Rate limiting

Anycast is a neat trick: the IP address you vend out to a client remains constant but their requests go to a datacenter closest to them. That way, you need to do rate-limiting for them within a datacenter and not across. The latter would be hard because you’d have to replicate data in real time.
There are various algorithms for local rate limiting. Good ones seem to be token bucket, leaky bucket and sliding window.
1. Factors to evaluate these algorithms: do they allow bursts and the size of parameters you need to track per client-id.

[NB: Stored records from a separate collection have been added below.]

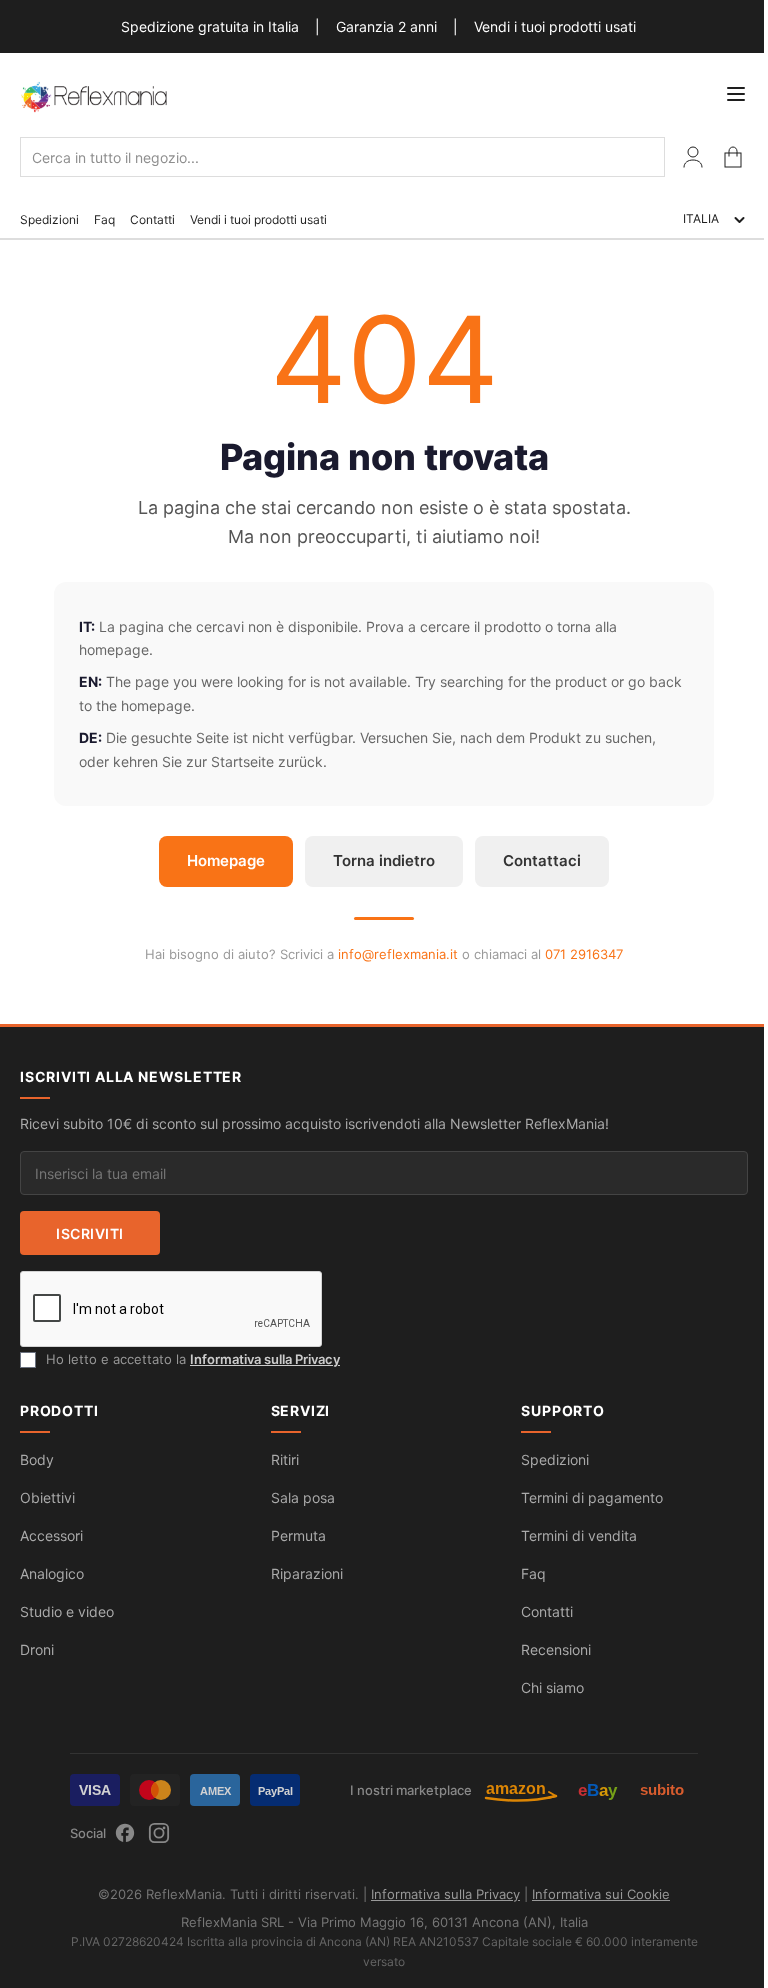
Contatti (152, 219)
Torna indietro (384, 860)
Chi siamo (552, 1687)
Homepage (226, 860)
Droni (37, 1649)
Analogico (52, 1573)
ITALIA (701, 218)
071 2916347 (584, 954)
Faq (104, 219)
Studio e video (67, 1611)
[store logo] (95, 96)
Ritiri (285, 1459)
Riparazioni (307, 1573)
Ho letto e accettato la (193, 1359)
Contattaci (542, 860)
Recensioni (556, 1649)
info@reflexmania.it (398, 954)
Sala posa (303, 1497)
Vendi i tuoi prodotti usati (555, 26)
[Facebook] (125, 1833)
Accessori (51, 1535)
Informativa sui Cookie (601, 1894)
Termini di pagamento (592, 1497)
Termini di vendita (579, 1535)
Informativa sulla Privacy (265, 1359)
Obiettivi (47, 1497)
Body (37, 1459)
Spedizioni (49, 219)
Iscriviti (90, 1233)
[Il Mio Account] (693, 157)
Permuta (298, 1535)
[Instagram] (159, 1833)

Distributed rate limiting:
1. Gossip between hosts vs hosts using a single distributed cache: the difference probably is just that we don’t have to deal with the former ourselves when we use the latter. In other words, we offload replication to latter instead of managing ourselves in former.
  1. One issue with distributed cache is that we need to ensure it scales with the service fleet size, so that we don’t have a large fleet overwhelming a small fleet.
  2. I find gossip difficult to visualize. Also, it has lot of chattiness.
  3. An alternative to gossip is to elect a coordinator/leader that reads data from all the hosts and updates them back with updated numbers. Such leader election may not have to be super-accurate.
2. Consistent hashing may be a good idea to map key to host which stores the counters. So, service hosts know which host, out of a cluster of rate trackers, they have to go for a given client id.
  1. Probably think of consistent hashing whenever you want to deal with data placement.